== Directions ==
From the data that follows, copy every line holding the string "computer".

== Recorded information ==
%%

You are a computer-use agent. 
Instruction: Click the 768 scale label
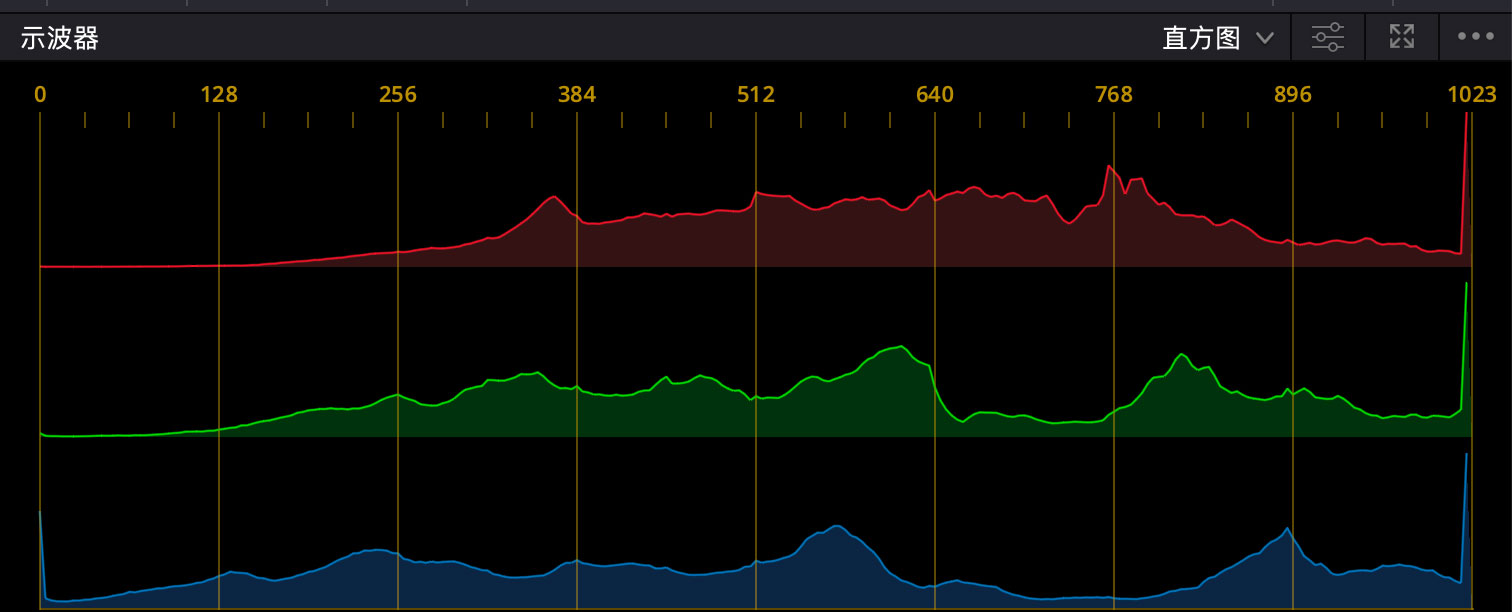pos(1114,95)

%%
%%

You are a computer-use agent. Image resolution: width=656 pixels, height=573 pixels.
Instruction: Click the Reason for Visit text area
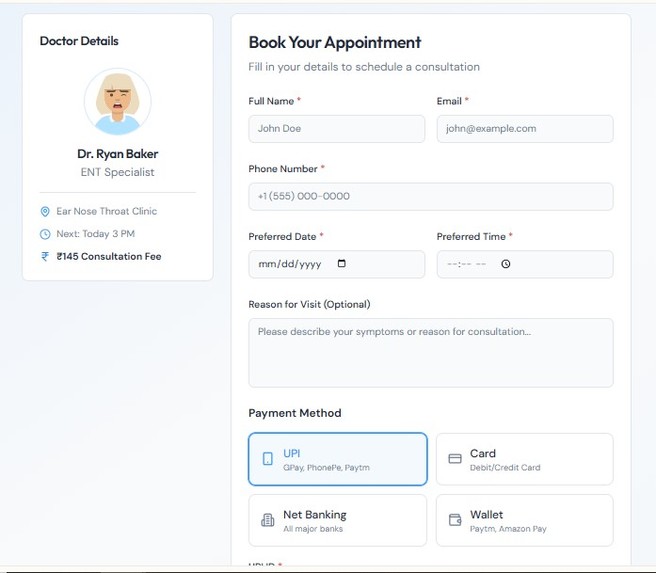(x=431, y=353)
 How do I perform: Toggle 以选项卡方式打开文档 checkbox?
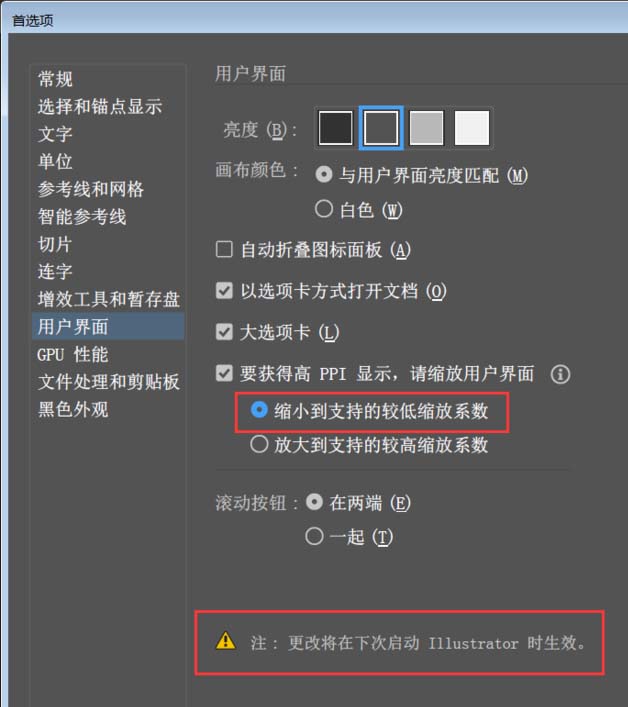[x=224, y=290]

%%
%%

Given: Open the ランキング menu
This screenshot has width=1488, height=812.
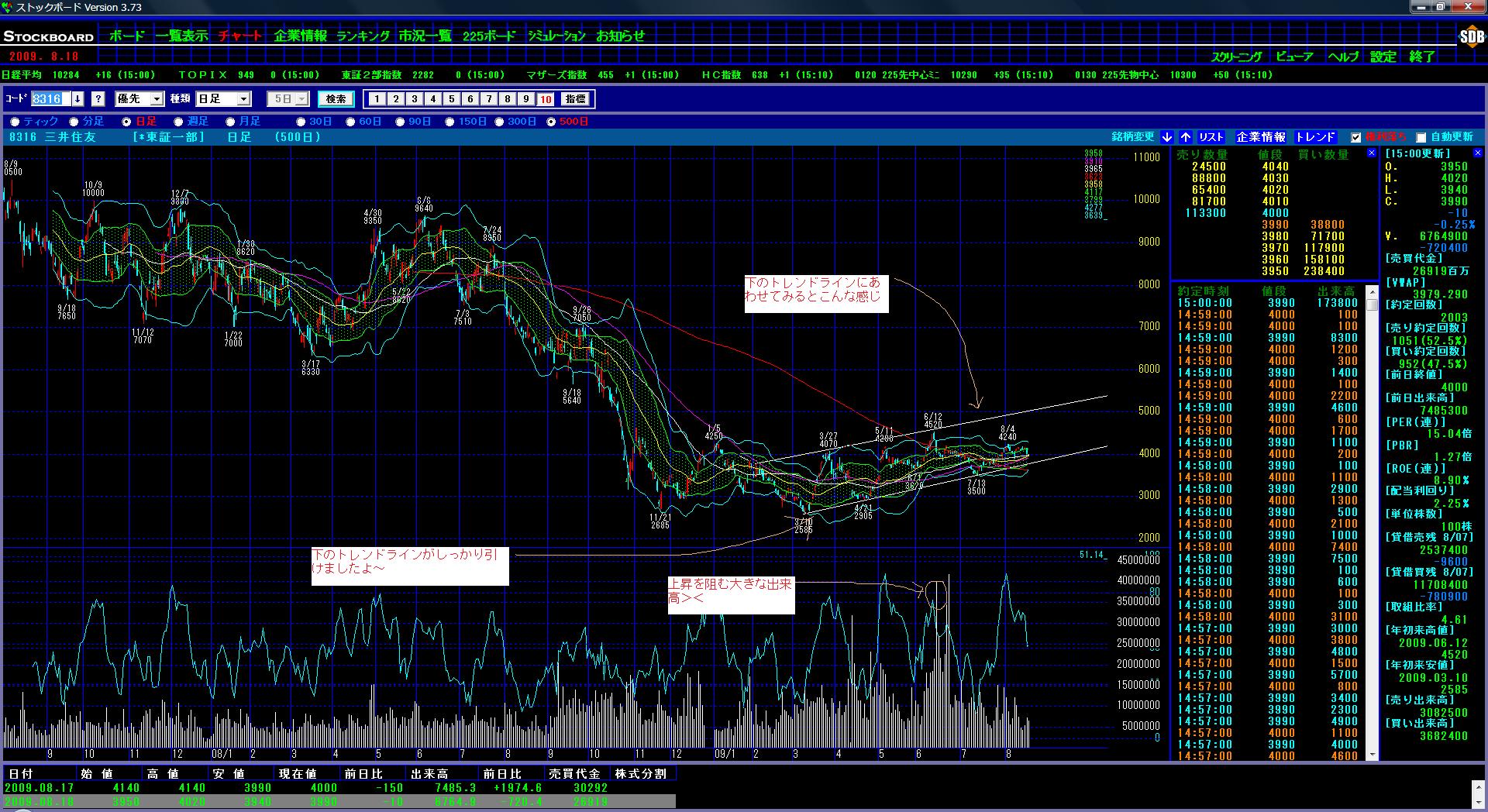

%%

== Result of the exercise ==
You are a computer-use agent. 
You are a computer-use agent. Image resolution: width=656 pixels, height=573 pixels.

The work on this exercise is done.